Googlebot/2.1 (+http://www.google.com/bot.html)

There is a lot of abuse on the 'net, and many of the participants here have battle fatigue. We will fire a 403 at the first sight of unauthorized intruders.

I look forward to seeing your explanatory Web page, so I can decide whether it would be prudent or beneficial to allow access. Until then, your project is a big unknown, and therefore, a risk by default. I say this sincerely and without any antagonism, but you will be more successful by building trust through full disclosure.

Jim

dumbfounder

11:28 pm on Jul 14, 2004 (gmt 0)

10+ Year Member



jdMorgan,

thanks for the input, I will do as you suggest. I really do fail to see the "risk" you refer to though. It is less than trivial for someone to spoof a popular browser's user-agent string and hide their tracks to all but the most curious of webmasters.
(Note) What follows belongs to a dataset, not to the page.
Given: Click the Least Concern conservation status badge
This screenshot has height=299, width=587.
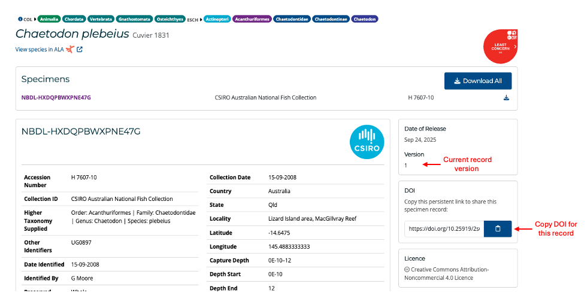Looking at the screenshot, I should tap(501, 46).
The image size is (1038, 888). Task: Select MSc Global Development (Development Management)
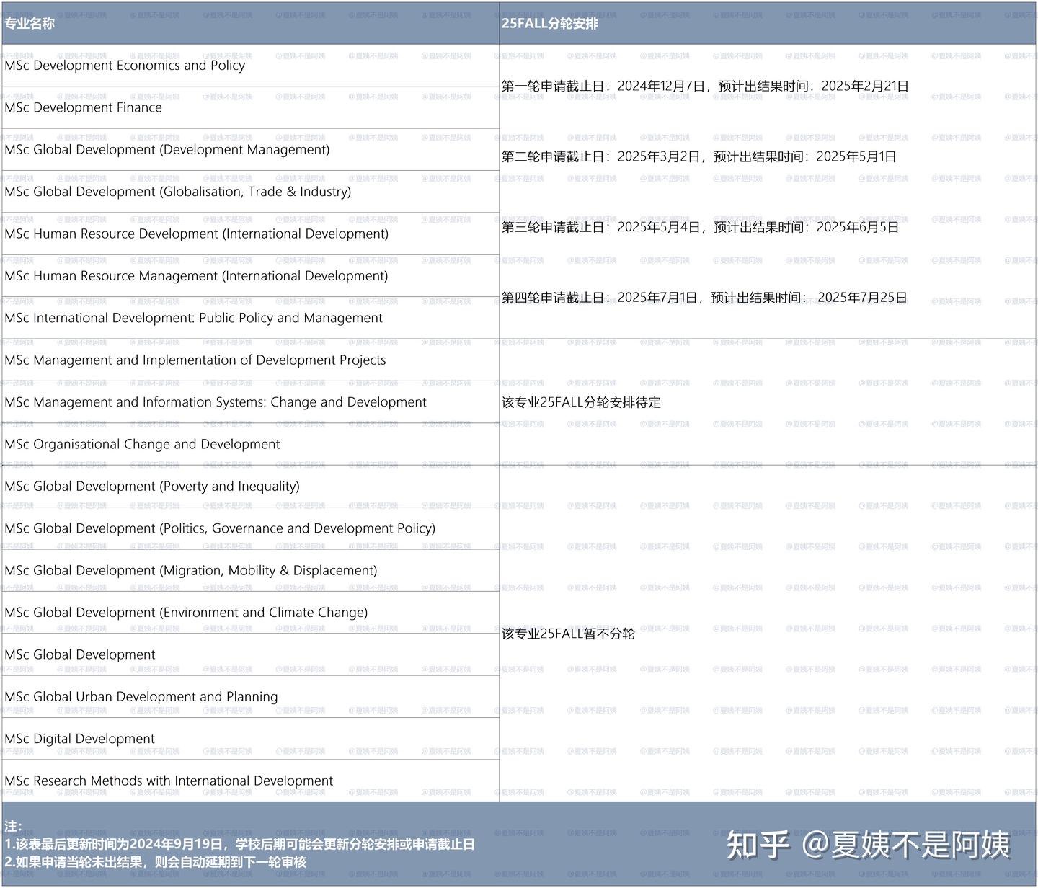click(x=167, y=149)
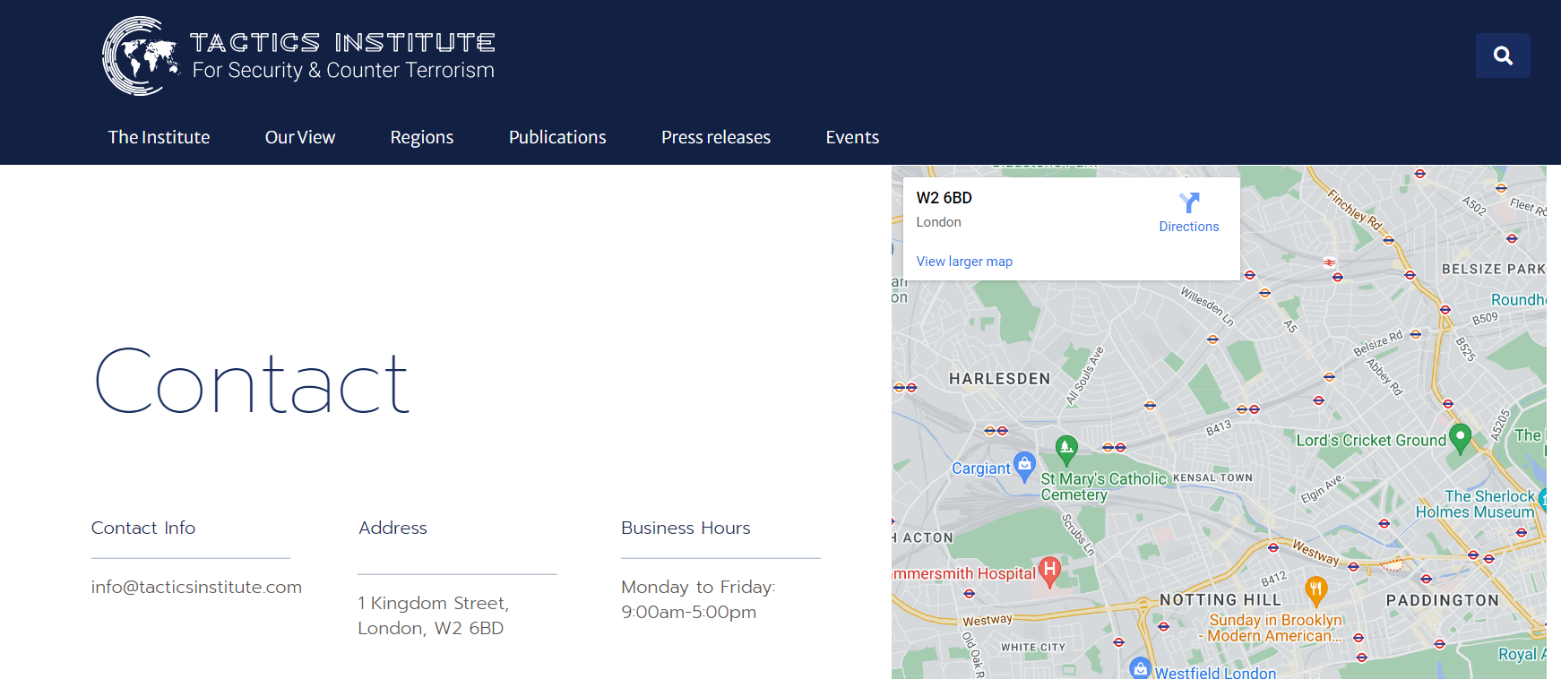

I am clearly not trying to hide in any way. But obviously you are correct because it has in fact caused some confusion, as evidenced by the comments in these forums.

Thanks

fiestagirl

11:49 pm on Jul 14, 2004 (gmt 0)

10+ Year Member



Please, the very least you could do is let us know what you are doing and whether or not your robot obeys the exclusion protocol.
How can we keep it out of our websites if we choose to do so? (short of giving it a 403)
I notice that the robot doesn't ask for my robots.txt very often.

Thanks so much.

jdMorgan

12:08 am on Jul 15, 2004 (gmt 0)

WebmasterWorld Senior Member 10+ Year Member



> I really do fail to see the "risk" you refer to though.

The risks are plentiful:

  • e-mail address harvesting
  • Download and duplication of entire Web site on another domain in order to divert traffic
  • Uncontrolled downloading of "infinite" url-spaces on database-driven sites - bandwidth overage penalites
  • Request flooding, resulting in denial of service to customers
  • Annoying vulnerabilty probes, log file spamming, and log pollution
  • etc.

    The bad guys do all of these and more, so our troops are trigger-happy, sir...
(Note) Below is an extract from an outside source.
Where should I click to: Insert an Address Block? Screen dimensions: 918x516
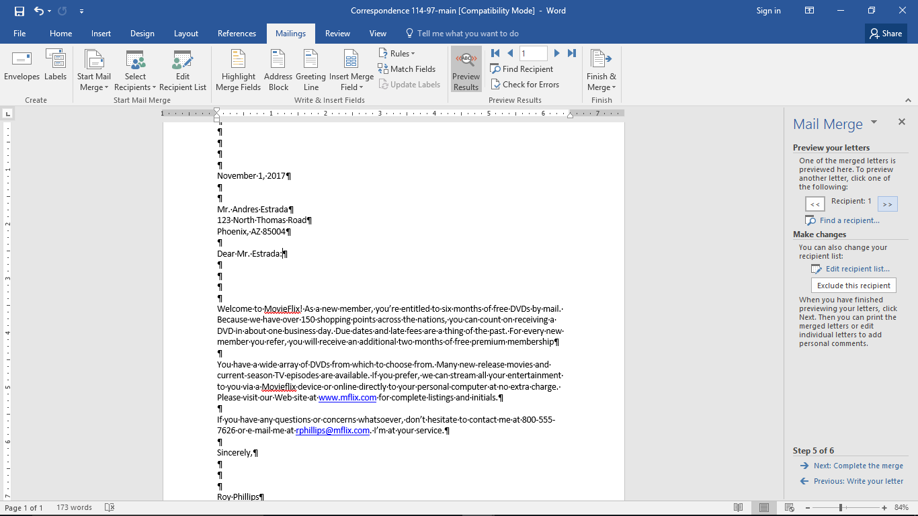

    Switching metaphors, sometimes a new robot knocks on the door, comes in quietly, looks around politely, and then leaves, appearing to be well-behaved. Then it comes back at 2:00 AM local time, tears the place apart, and steals everything. So, it's not good (in your robot's case) to be an anonymous, unknown visitor -- naturally, the occupants are wary.

    Many of the above 'risks' can be handled by prudent security measures around a competently-hosted site. But many Webmasters have little control over things like firewalls and mod_throttle, and server-level controls; They are left with denying access based on user-agent, IP address, and a few behavioural-pattern-detection solutions available in simple scripts.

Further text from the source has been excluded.